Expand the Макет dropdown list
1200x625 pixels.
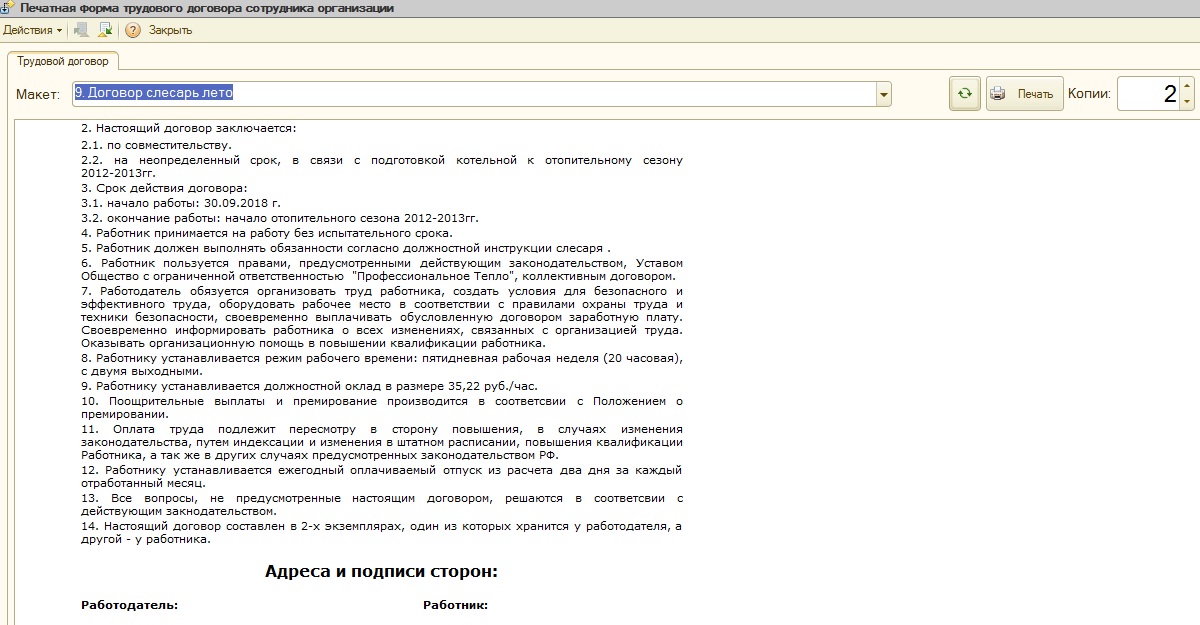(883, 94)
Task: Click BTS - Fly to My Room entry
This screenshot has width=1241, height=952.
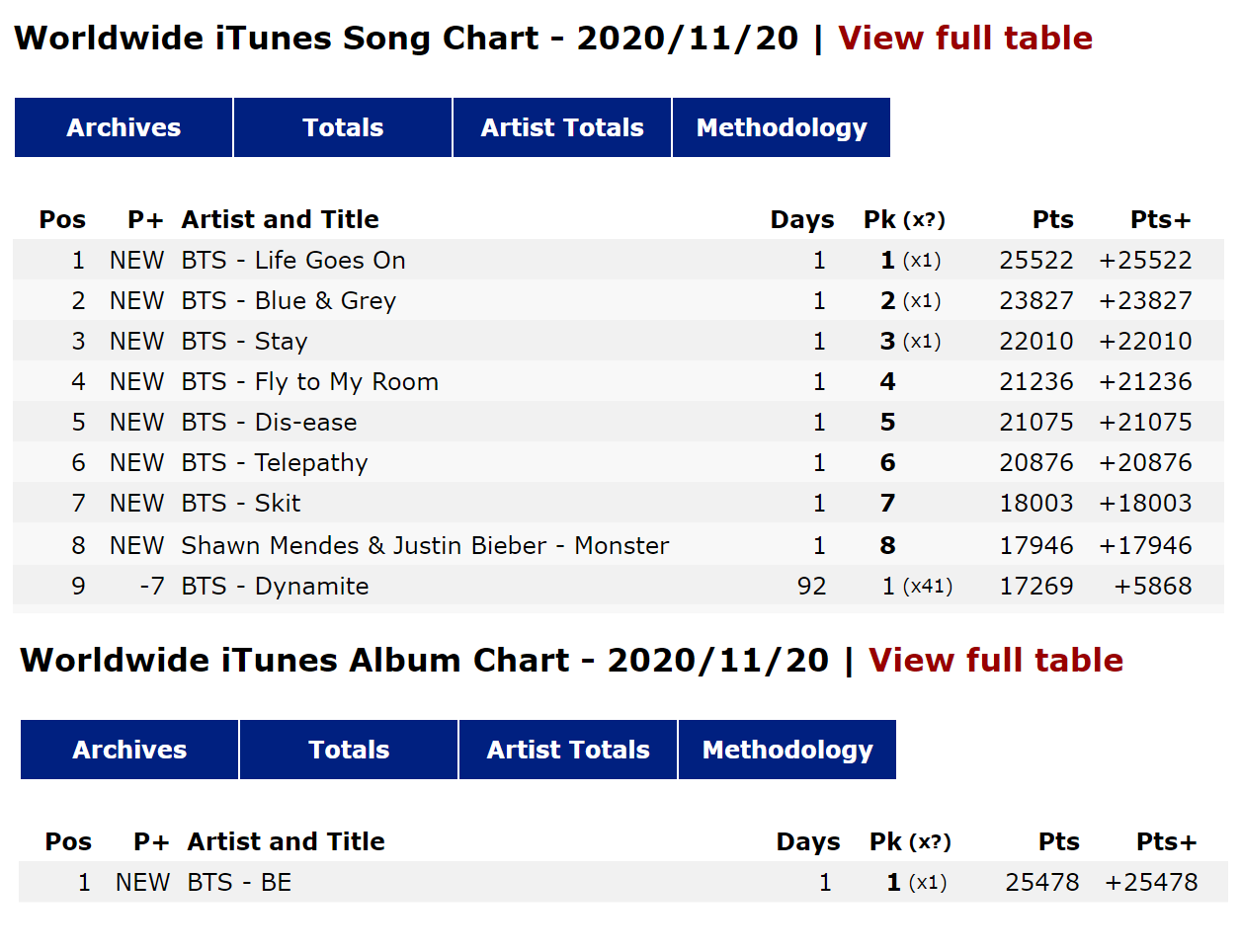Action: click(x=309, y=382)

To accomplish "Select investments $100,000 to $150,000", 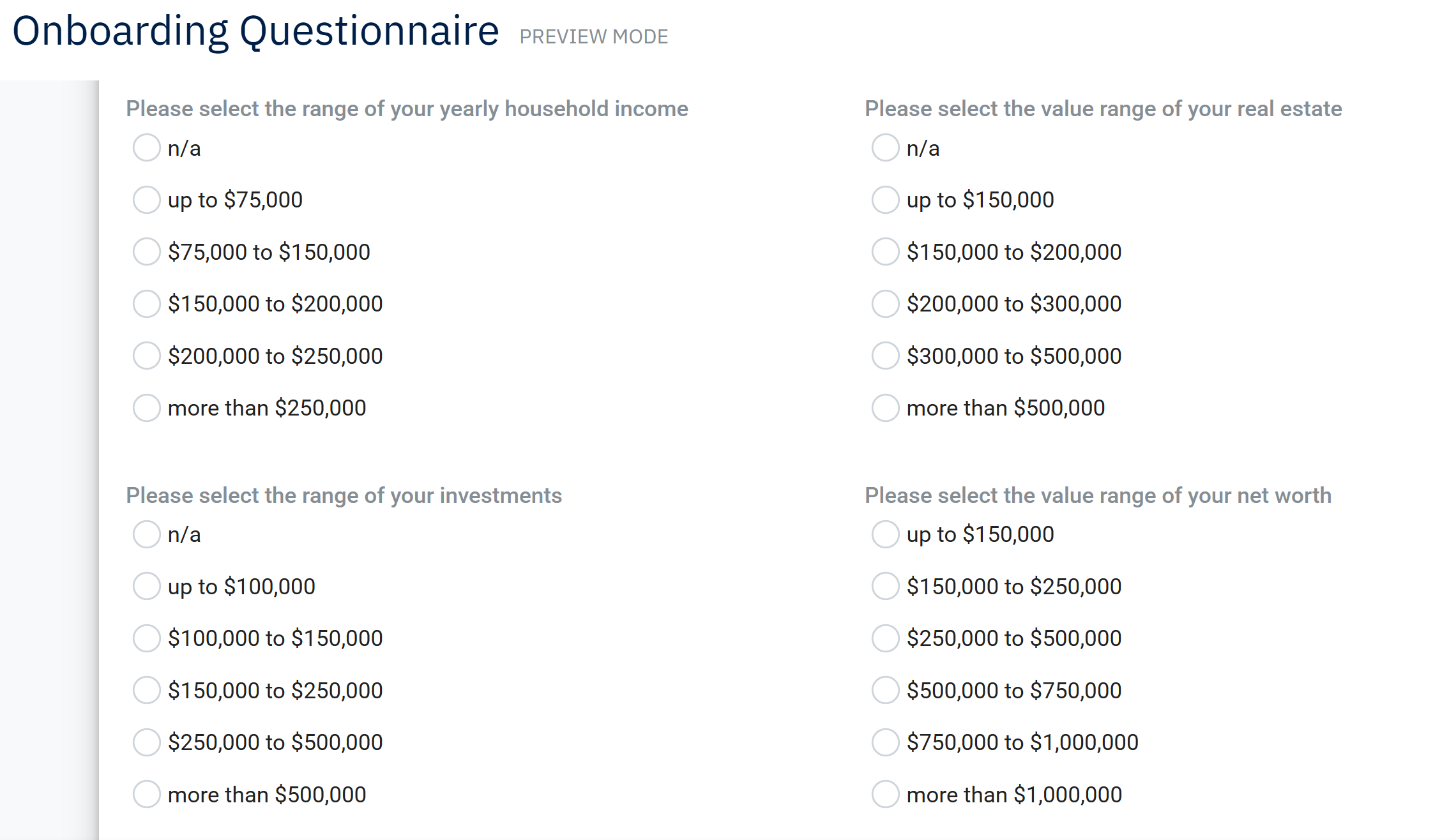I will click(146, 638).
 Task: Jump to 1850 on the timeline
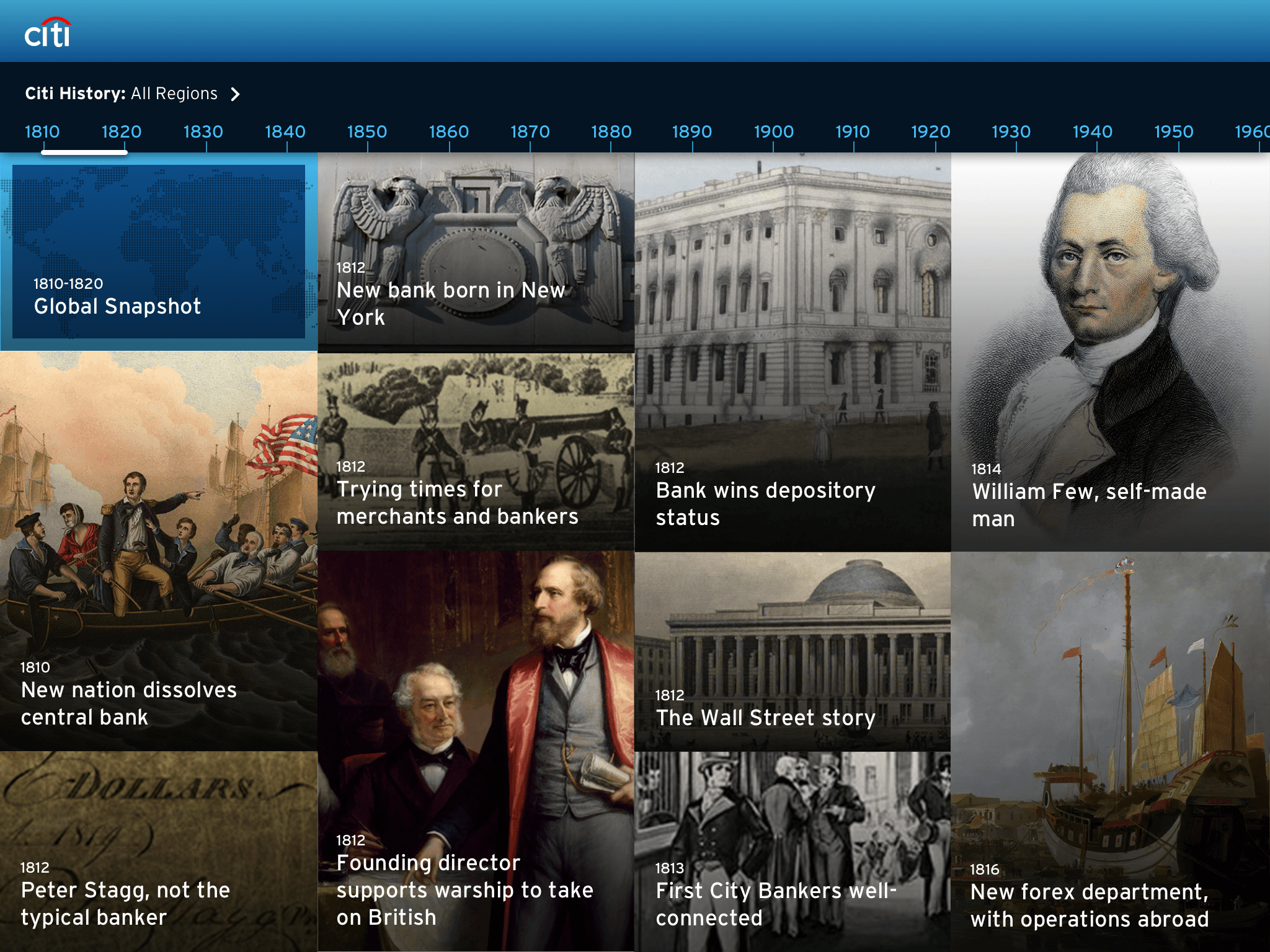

**What is required:** Would you copy every line of the entries that includes the word "Task"?

**Answer to this problem:**
Task: Click BTS - Fly to My Room entry
 Task: Jump to 1850 on the timeline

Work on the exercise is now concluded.